Australian technology entrepreneur Bevan Slattery has launched an online international marketplace for the buying and selling of cloud, collocation datacentres, infrastructure as a service (IaaS), internet, and voice services.
The marketplace is being launched by Slattery's Cloudscene directory, which was itself launched a year ago and now claims to be the world's biggest directory for cloud service providers, collocation datacentres, and network fabrics.
"With Marketplace, Cloudscene is now able to bring buyers and sellers together, to close the gap and facilitate a smoother buying experience. Coupled with the network intelligence offered by the data on our connectivity directory, we're able to provide a much greater support to enterprise buyers," Slattery said.
According to Cloudscene, the international marketplace was established in response to market demands, with access to more than 5,000 providers.
Slattery said Cloudscene began two years ago, when he decided to publicly launch a spreadsheet that he had personally used to keep track of datacentre and cloud services providers worldwide -- with users of Cloudscene then requesting to be connected with these service providers.
"Prior to Cloudscene, it wasn't possible to get the level of detail I required to support the needs of the other telecommunications-based businesses I'd established. I figured if it's a problem for me, it must be a problem for others," Slattery explained.
"Shortly after we launched Cloudscene, the market quickly realised the potential of the data our analysts were collating. With more than 6,000 datacentres and 5,000 service providers, our users began asking us to help match them to service providers who could fulfil their needs for services such as transit, metro Ethernet tails, or international capacity.

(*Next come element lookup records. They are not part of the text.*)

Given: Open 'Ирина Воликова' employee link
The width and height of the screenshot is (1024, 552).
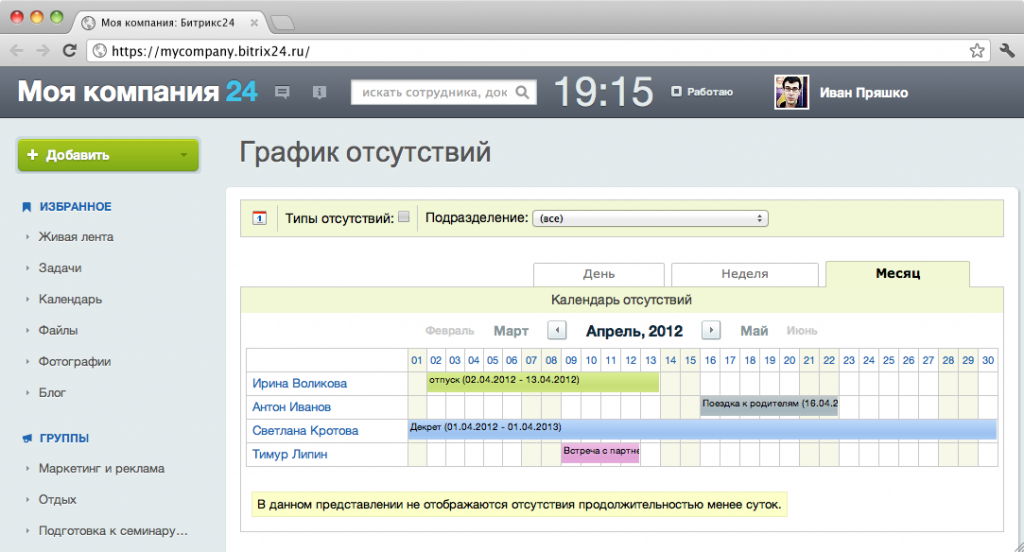Looking at the screenshot, I should pos(300,383).
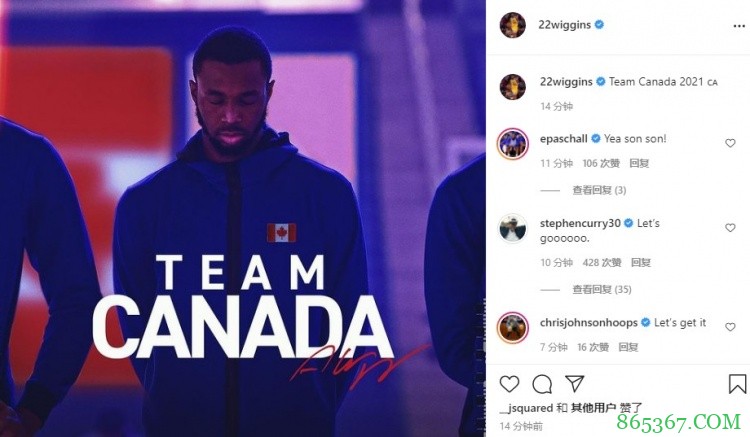750x437 pixels.
Task: Like the post with the heart icon
Action: click(509, 384)
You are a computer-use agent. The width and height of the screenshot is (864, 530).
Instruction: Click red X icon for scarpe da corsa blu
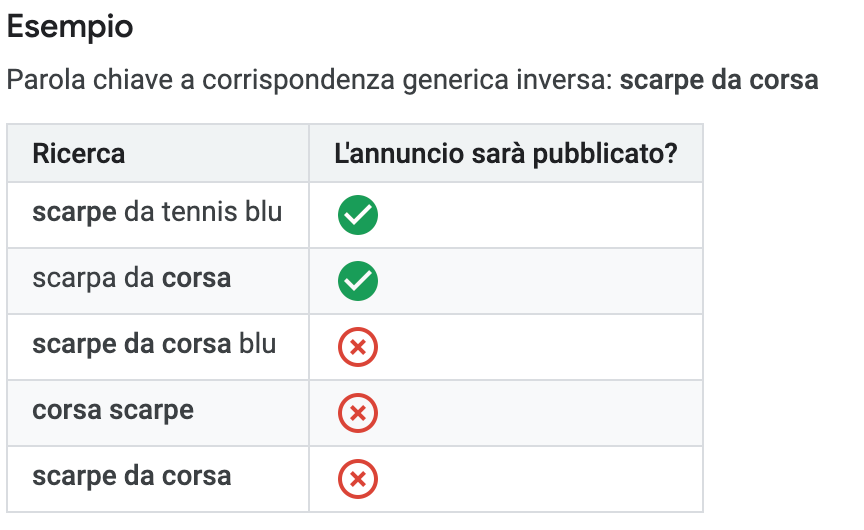click(x=358, y=347)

"Initially, we just helped by connecting people, but after a while we decided to build a solution that benefits the entire industry, and Cloudscene's Marketplace was born."

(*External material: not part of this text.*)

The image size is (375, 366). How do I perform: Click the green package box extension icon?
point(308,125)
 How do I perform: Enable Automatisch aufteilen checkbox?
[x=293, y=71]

On first launching Cloudscene in August 2016, Slattery said it was aimed at improving industry transparency and consolidating the fragmented cloud services market, adding that it was born "out of frustration".
"It's been evident for some time that the traditionally long and difficult buying process for datacentre and enterprise cloud services was not going to change," he said at the time.

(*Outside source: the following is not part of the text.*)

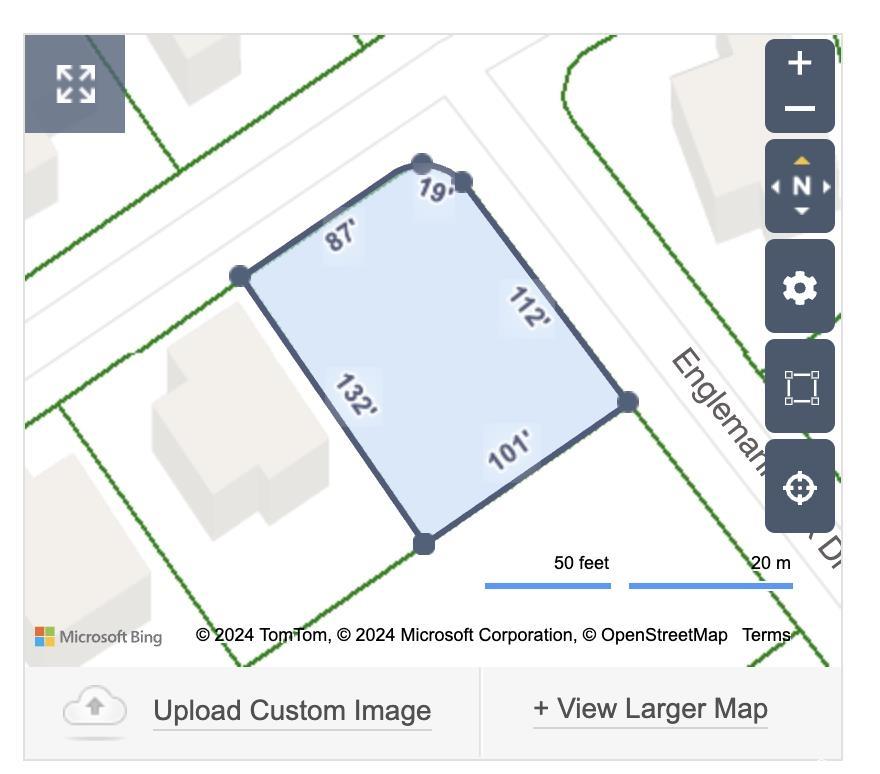880x774 pixels.
Task: Click the 132' boundary length label
Action: 355,395
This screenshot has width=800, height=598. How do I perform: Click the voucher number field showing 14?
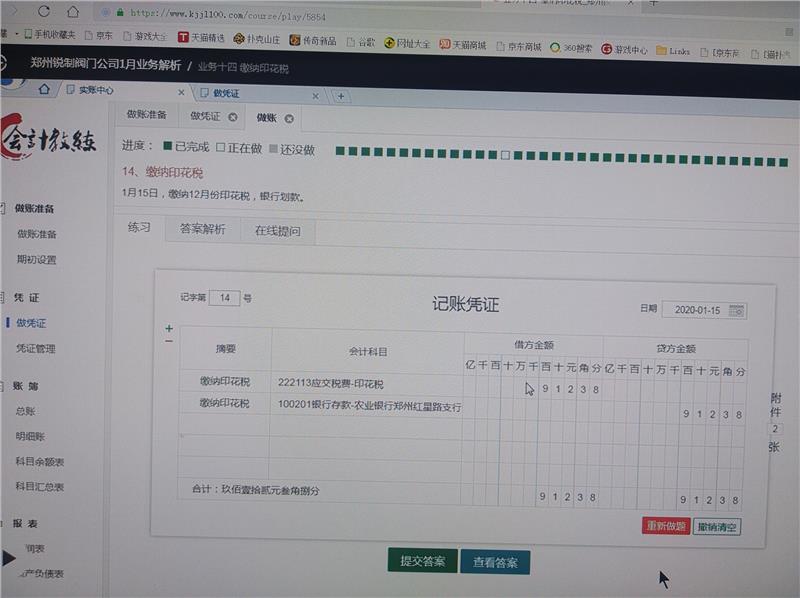click(x=225, y=298)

"Having invested significantly on these services myself, it became obvious that there was an information gap that needed to be filled."
Slattery was also behind the foundation of interconnection services provider Megaport; Asia-Pacific fibre infrastructure company Superloop, which was created when Megaport's fibre assets were spun off; and submarine cable construction company SubPartners, which was acquired by Superloop earlier this year.
Alongside Google, Singtel, Telstra, AARNet, Indosat Ooredoo, and Alcatel Submarine Networks, Superloop and SubPartners will be building the 9,000km 18Tbps Indigo subsea cable system connecting Sydney, Perth, Singapore, and Jakarta by mid-2019.
Superloop also recently completed construction of its 1,728 fibre core Hong Kong subsea cable TKO Express, which connects Chai Wan on Hong Kong Island and Tseung Kwan O (TKO) Industrial Estate -- Hong Kong's new major hub for technology, datacentre, financial, and media companies, as well as submarine cable landing stations -- on the mainland.
The acquisition of SubPartners followed Superloop last year buying out BigAir, whose wireless network will be combined with its fibre assets to provide a high-speed wholesale alternative to the National Broadband Network (NBN) across outer metro and regional areas and accelerate Superloop's fibre rollout across Australia.
Superloop reported a net loss of AU$2 million for the first half of the 2017 financial year, improving on the AU$3.5 million loss recorded for FY16, on revenue of AU$8.8 million, up 351 percent year on year.
Megaport, meanwhile, reported a net loss of AU$13.77 million for the first half of FY17 due to its series of acquisitions and global expansion, as revenue more than quadrupled to AU$4.5 million.